Four years on in a relationship, I've come to realise that the magic remains if you are inventive and willing to play.  I've found to my surprise that you carry on dating your husband, dressing sexily, sharing naughty fantasies and being adventurous.  Inventiveness is something that comes with the territory. Finding new ways to surprise and excite each other is an journey that never ceases to delight. It works both ways. Some things took me by surprise however.  They're not confined to post-op TS relationships but they are significant.  They've left me wondering.  Wondering why I ended up a married woman the hard way, or even just a woman.

The surprises were infertility and a monthly cycle. Infertility is a shock, even though you know it is an inevitable consequence of transition.  I have two children from a previous marriage.  He has two from his.  We already therefore have a family of four between us.  Nothing prepared me for the yearning to carry his baby inside me and have a child of our own.  I had imagined that box to have been ticked but it wasn't.  That longing to carry his child began once I felt protected and nurtured, once we had built a home of our own and planned a future.  I couldn't help it.  It came of its own, unbidden and took root in my heart and mind.  Not being able to get pregnant and create a new family together is tough.  It is one of the saddest parts of being born Trans. You learn to live with it but it's always there. I'm broody whenever I see other Mums with babies, I still get sad and cry sometimes.

Something else deepened that loss and bewildered me too.  Aware that I have recurrent moods I find, I began to track them.  Those moments of tension, conflict, moodiness and headaches tend to fall towards the end of the month for me.  They last a couple of days, no more.  Straight after, my sex drive increases but I also have an upset tummy. Mid month, I feel great and am mad about being bedded and pleasured.  None of this makes any sense.  I wasn't born with ovaries as far as I know, or a uterus.  Apart from 3 months of sanitary towels post-op, I don't have periods. Even so, I seem to have PMT. Things are easier now I know it's coming.  My husband is finding his way around my predictable moodiness too. Are my cycles wishful thinking? Somatic feelings caused by transition? I don't know. I'd love to know if others experience these monthly changes or not.  When I mentioned my experiences to my doctor he just shrugged his shoulders.  Anything might be possible, he ventured, we know too little about post-op men and women.  There is so little follow-up.

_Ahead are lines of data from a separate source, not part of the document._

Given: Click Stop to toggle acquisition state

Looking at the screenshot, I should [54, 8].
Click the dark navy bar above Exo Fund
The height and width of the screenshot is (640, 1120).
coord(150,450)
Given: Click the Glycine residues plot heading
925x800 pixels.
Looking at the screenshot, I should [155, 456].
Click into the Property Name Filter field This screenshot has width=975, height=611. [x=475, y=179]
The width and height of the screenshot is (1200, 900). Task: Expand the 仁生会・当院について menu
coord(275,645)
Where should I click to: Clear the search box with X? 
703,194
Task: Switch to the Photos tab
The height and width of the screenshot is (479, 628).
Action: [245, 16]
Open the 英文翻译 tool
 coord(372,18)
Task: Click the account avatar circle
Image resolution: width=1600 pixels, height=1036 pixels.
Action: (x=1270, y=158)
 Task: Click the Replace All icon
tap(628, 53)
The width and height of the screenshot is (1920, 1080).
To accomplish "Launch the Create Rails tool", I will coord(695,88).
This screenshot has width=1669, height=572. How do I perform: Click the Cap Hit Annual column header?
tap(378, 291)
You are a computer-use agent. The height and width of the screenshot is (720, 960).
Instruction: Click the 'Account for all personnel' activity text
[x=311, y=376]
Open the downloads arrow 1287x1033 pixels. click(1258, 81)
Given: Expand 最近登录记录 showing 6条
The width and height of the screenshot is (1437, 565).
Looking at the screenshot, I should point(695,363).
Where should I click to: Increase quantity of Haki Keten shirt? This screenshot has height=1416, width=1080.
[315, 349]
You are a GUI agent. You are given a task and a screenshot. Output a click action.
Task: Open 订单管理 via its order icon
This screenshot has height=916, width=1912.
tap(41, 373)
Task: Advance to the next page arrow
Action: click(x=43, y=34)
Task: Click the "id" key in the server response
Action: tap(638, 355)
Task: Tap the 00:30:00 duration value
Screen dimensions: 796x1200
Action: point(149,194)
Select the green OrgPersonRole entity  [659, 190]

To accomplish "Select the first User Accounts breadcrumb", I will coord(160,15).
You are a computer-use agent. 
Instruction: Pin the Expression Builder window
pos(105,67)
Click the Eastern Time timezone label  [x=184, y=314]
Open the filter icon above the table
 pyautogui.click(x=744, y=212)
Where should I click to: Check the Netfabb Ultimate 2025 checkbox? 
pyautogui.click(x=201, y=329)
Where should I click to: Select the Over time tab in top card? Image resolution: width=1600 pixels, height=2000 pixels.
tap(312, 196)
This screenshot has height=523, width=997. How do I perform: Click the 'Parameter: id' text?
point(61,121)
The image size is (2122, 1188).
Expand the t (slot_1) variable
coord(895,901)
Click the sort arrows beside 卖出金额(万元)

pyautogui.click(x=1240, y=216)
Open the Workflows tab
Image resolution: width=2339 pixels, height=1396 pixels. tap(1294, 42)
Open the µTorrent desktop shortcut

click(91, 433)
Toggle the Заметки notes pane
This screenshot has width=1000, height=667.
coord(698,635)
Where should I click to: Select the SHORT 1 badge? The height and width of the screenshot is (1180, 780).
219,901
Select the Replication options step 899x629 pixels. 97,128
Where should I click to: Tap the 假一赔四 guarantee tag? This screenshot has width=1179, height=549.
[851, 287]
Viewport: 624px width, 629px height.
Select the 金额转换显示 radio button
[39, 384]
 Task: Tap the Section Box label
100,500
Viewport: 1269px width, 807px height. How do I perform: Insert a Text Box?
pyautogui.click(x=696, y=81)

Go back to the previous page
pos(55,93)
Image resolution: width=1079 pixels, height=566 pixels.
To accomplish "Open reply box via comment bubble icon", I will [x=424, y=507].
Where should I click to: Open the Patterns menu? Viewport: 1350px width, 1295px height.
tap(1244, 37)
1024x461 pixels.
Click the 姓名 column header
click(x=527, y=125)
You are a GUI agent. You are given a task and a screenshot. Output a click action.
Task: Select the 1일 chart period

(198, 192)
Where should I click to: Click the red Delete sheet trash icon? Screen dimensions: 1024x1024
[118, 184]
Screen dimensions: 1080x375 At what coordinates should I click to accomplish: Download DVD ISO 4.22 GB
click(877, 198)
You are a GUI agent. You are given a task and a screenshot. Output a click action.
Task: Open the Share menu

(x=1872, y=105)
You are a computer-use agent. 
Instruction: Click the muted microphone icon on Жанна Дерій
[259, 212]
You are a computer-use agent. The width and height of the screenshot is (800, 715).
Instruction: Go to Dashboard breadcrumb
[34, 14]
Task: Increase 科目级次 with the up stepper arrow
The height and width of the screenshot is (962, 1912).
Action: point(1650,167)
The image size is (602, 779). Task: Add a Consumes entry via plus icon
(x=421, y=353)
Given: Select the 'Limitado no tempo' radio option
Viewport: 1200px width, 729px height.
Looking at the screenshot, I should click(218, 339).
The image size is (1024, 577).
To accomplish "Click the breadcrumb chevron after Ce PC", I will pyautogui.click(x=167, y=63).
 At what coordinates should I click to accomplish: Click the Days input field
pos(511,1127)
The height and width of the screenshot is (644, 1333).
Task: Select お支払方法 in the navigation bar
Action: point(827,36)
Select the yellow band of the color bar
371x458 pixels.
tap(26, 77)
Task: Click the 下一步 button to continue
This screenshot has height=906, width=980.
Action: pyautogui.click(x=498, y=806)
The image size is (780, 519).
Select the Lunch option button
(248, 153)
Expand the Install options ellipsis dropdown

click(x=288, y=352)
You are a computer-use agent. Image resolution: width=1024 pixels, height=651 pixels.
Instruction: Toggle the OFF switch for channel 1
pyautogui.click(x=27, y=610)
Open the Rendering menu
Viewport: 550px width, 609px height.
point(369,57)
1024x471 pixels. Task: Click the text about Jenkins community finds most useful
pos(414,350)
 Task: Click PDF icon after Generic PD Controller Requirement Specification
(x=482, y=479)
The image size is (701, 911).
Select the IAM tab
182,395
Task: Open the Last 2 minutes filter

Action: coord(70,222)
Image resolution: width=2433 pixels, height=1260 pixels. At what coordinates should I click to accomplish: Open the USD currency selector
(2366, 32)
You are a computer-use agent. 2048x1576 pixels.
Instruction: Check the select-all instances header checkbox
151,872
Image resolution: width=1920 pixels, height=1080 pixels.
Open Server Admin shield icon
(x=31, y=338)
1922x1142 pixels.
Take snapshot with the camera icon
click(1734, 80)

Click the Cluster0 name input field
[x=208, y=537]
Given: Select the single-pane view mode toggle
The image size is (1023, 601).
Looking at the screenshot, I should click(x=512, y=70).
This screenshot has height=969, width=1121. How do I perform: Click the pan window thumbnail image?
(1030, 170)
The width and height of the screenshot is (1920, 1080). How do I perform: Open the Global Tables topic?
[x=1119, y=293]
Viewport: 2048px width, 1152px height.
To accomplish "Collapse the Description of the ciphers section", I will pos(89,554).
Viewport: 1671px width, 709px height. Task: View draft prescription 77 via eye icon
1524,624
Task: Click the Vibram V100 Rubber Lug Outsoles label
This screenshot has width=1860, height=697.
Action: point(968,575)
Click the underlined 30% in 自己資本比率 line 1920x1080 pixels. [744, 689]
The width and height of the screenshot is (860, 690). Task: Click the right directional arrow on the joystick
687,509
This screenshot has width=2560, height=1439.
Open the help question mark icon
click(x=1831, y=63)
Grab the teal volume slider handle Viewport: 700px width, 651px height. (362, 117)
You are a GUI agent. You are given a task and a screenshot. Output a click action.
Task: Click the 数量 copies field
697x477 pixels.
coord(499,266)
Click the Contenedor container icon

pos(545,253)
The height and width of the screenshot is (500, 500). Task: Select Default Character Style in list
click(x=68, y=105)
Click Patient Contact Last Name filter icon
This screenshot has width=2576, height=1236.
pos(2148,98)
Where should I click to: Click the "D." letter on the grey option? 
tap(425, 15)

I have been candid and forthright in my blog post. I hope that sharing these things might help others make sense of their feelings too or inspire them to write about you their experiences of sex. TS men and women are men and women but they don't share the usual starting points.  There is much written about cisgender sexuality but so little about ours.  How TS men and women experience sex may be conditioned by our experiences of heterosexual, gay, lesbian or bi sex or it may not.  I really don't know.  What I do know is that my journey to self awareness as a woman is a continuing and exciting one, full of surprises.  I hope that yours is too.